Sunday, September 1, 2013

I'm Not Sorry...

So, as you browse your social media network and notice that friends are dropping away. Not those that FB randomly decides you aren't friends with anymore. It's those that you know why, because someone else doesn't like the way you chose to live life. At first it always makes me a little sad inside because I know that I would never endanger or share confidential things with those I know don't get along or have issues with one another. I've lived my whole life trying to be that person who you can trust.

Today I went to look at something and noticed a person that just a week ago was connected to me and today, they aren't. I'm sure I know why but I don't regret it. My family has chosen to forgive, put the past behind us and move forward. It just so happens that as God has moved us into the place He wanted us to be we crossed pathes with people who aren't popular by old friends. God knew 13 years ago what the future would hold and who He would place in our lives. People have a variety of reasons and opinions and the funny thing is.. LOL, they are all wrong. My family is involved in a ministry that has placed us in position to help others.

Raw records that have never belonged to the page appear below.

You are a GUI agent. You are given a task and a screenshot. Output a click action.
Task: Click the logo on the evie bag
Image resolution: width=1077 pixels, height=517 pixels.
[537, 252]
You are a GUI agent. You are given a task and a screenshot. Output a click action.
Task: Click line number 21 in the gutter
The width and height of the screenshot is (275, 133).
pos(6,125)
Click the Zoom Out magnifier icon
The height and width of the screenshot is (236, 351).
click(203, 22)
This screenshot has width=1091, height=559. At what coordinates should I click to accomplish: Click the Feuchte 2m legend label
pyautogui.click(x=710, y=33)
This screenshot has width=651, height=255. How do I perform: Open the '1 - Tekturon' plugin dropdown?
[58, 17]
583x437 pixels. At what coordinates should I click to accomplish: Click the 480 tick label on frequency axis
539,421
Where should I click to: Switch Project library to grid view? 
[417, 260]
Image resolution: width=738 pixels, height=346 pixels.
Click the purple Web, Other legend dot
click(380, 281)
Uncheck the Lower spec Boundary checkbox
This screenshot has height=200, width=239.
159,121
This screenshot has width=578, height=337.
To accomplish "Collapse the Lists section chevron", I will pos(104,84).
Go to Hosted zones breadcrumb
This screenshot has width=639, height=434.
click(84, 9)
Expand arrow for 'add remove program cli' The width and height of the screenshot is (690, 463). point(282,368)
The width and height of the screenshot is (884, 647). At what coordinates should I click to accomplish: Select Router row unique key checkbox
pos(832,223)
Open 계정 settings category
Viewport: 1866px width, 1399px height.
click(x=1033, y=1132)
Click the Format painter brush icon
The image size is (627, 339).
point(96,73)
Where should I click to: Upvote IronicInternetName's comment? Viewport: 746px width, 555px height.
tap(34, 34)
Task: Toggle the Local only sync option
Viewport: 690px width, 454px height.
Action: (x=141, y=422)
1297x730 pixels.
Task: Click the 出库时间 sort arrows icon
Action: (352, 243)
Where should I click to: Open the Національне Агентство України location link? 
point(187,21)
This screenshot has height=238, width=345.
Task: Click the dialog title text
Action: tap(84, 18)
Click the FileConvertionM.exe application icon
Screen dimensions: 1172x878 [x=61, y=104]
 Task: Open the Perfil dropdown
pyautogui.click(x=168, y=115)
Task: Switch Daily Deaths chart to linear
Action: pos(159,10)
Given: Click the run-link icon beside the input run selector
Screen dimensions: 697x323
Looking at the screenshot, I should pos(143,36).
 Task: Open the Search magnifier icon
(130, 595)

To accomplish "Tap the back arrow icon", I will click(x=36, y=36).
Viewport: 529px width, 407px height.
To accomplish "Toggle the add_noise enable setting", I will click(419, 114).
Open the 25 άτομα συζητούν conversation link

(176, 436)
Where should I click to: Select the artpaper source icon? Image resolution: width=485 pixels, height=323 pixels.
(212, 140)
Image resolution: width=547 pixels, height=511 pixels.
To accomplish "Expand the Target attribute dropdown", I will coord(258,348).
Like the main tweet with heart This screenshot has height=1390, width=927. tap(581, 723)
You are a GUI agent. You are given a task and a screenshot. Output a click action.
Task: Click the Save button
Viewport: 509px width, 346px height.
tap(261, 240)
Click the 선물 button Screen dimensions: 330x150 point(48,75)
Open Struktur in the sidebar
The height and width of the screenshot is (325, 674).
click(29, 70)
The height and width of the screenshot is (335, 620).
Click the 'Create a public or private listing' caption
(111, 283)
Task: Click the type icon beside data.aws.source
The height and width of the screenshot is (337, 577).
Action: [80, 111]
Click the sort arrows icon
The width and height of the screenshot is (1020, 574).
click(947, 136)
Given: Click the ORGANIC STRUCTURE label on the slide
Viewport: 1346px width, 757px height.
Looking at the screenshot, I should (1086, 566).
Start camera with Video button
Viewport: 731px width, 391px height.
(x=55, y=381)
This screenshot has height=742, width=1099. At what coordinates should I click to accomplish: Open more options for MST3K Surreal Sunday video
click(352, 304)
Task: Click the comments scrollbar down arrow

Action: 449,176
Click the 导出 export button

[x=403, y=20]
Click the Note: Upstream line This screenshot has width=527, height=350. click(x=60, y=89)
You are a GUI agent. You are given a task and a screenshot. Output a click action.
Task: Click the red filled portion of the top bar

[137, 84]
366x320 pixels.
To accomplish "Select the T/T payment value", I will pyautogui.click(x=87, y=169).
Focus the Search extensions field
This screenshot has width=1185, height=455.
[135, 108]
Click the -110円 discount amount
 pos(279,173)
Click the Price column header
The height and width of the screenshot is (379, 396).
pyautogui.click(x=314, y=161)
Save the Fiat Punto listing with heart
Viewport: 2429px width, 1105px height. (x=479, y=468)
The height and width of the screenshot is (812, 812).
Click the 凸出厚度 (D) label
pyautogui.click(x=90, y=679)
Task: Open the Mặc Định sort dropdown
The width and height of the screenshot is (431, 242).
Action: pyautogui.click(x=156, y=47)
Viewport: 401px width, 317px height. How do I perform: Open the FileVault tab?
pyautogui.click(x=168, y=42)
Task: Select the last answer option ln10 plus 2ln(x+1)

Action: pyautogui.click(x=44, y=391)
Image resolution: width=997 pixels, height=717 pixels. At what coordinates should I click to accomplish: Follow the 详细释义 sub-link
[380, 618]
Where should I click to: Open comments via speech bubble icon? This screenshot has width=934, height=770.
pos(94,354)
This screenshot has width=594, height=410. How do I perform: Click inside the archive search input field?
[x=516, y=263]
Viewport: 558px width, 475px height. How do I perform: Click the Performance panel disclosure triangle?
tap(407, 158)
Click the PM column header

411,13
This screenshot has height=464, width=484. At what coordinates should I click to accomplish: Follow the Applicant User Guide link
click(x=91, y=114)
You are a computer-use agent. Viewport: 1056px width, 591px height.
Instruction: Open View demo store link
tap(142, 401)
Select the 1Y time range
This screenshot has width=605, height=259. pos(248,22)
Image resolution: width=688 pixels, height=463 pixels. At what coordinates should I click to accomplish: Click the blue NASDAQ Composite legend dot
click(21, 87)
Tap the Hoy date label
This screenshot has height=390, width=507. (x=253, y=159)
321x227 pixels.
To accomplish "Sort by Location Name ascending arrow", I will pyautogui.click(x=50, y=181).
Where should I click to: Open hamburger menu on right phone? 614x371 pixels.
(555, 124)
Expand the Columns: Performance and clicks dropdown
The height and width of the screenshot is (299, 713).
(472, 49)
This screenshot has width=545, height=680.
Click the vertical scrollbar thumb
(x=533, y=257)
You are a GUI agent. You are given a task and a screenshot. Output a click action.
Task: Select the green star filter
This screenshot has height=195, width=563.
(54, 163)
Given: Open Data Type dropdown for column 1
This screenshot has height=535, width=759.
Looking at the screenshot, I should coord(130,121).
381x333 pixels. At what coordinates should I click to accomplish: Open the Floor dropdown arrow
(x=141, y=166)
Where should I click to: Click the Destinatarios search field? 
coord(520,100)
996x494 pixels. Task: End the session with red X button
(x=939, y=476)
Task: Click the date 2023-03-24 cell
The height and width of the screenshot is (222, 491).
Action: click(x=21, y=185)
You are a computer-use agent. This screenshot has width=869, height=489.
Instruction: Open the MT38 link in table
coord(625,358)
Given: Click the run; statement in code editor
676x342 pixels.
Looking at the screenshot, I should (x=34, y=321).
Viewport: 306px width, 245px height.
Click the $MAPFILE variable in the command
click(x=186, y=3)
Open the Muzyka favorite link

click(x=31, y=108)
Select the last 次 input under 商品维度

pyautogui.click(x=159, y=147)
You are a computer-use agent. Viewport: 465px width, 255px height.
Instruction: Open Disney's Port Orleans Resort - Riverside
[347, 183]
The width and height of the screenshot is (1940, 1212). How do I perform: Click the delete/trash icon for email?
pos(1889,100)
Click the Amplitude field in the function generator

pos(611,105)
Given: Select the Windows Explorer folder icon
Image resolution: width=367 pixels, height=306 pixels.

The last few weeks, I have just felt like inside something is just bubbling waiting for that right moment to emerge. I have been pondering what does God have for my future? It seems like daily I feel rejection and it hurts, but I can't have both worlds and I've always tried to make decisions that lead me TO God. So in the past few weeks my family has reached out to others that have had a major hardship. Do we agree with all the details? NO, is it just loyalty of the past? NO, it's because deep inside we know, in prayer God calls us to a place where it's not popular, where friends will turn their backs and walk away, people will judge and criticize but I can say I love them, I love every person who has ever impacted my life in any way. I think on the memories I have and I can smile and laugh and see where who I am today is because of the hardships of the past. I've come through battles that others may never face and the pain and wounds and scars it brought to my heart and soul... The scars will never go away. However, (or as we have heard in conference this weekend) YET, I will still praise Him. I don't understand the pain, I don't understand the hurt, I don't understand the loneliness of friends walking away, I ask God Why? I think somewhere inside of me I can hear Him speaking that it's The Calling... That feeling inside that is pulling me, calling me to something deeper, something stronger that ever before. I have to trust the process and reach up and accept the things that fall away are just His plan.

Someday, LOL, they will see me and where God is taking me and it will be so beautiful and so amazing. It will show that those that have tried to hurt me and drag me down were so wrong, they were just part of my "cocoon".

A few weeks ago my brother felt led to write and send me a email and he didn't know that he spoke so much encouragement into my spirit because it was just a confirmation from God that it's all goign to be worth it. God has something for me.

Then in our Singles SS class a couple weeks ago we talked about the caterpillar and the cocoon and the butterfly. The caterpillar has to struggle and fight to escape the cocoon and become that beautiful butterfly that can fly and survive. If he doesn't struggle the butterfly won't be able to fly. I went home that afternoon and one of the first tweets I read was about the cocoon and the butterfly, at work... guess what? The caterpiller, cocoon and butterfly. I know inside, I'm that caterpillar, I'm fighting and struggling to survive, but someday I am going to emerge as a beautiful butterfly and those that walked away and hurt me will shake their heads in wonder at how, did it happen.

That's all for today, just feeling that and hope to try and blog more often for me.